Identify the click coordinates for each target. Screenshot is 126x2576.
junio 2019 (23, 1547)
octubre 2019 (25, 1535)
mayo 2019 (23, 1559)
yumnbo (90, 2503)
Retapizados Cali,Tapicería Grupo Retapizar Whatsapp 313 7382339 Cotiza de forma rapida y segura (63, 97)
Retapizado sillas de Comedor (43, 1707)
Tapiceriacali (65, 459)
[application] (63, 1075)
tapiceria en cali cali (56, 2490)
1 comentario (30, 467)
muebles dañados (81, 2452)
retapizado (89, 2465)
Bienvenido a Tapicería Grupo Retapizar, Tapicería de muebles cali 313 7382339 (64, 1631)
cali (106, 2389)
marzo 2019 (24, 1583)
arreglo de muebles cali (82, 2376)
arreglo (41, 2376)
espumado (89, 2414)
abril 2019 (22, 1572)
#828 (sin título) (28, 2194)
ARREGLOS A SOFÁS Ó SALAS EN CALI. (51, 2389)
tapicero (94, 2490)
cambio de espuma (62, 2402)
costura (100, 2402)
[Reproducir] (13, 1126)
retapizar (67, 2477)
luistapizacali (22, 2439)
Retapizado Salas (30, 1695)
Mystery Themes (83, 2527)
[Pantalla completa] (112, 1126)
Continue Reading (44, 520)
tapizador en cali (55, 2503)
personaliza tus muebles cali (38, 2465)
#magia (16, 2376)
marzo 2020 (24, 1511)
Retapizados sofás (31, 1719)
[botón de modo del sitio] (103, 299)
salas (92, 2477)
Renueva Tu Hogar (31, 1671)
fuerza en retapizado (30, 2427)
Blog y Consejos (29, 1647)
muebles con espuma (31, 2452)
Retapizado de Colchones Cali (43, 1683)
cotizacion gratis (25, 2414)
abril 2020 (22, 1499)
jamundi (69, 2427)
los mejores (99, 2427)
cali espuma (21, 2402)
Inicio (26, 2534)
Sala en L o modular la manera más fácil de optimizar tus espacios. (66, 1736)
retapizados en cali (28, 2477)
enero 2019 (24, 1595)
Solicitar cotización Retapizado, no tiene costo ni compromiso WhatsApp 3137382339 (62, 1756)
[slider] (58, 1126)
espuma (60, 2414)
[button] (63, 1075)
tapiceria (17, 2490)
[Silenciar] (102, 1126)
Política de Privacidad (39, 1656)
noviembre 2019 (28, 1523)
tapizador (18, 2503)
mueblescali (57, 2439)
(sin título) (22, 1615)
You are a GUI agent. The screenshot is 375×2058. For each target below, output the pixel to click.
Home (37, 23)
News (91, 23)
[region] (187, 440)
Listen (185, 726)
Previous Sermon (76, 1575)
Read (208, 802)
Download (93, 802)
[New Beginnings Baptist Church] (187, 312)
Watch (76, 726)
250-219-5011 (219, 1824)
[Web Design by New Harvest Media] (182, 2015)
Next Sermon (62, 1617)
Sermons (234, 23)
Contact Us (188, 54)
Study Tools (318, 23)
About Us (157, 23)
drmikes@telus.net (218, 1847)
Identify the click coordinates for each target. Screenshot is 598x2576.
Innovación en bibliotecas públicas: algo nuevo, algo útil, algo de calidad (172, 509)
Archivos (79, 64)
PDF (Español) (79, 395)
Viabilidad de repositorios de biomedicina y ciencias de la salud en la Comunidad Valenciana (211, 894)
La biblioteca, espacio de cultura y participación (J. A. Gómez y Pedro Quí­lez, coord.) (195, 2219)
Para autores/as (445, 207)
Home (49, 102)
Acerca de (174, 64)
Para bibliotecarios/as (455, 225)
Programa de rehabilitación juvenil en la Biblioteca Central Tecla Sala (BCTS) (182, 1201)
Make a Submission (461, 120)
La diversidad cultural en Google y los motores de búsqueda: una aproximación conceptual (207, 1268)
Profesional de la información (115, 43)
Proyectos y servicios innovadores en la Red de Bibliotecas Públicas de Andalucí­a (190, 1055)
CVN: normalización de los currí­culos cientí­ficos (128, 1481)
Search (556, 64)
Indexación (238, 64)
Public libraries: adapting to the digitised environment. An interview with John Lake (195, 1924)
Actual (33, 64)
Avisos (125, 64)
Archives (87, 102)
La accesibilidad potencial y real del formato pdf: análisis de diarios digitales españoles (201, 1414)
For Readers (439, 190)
★ ★ ★ ★ ★
What you will do
Search the records above for the word "Para" and give the number of lines where it occurs, nothing else.

Result of the exercise
2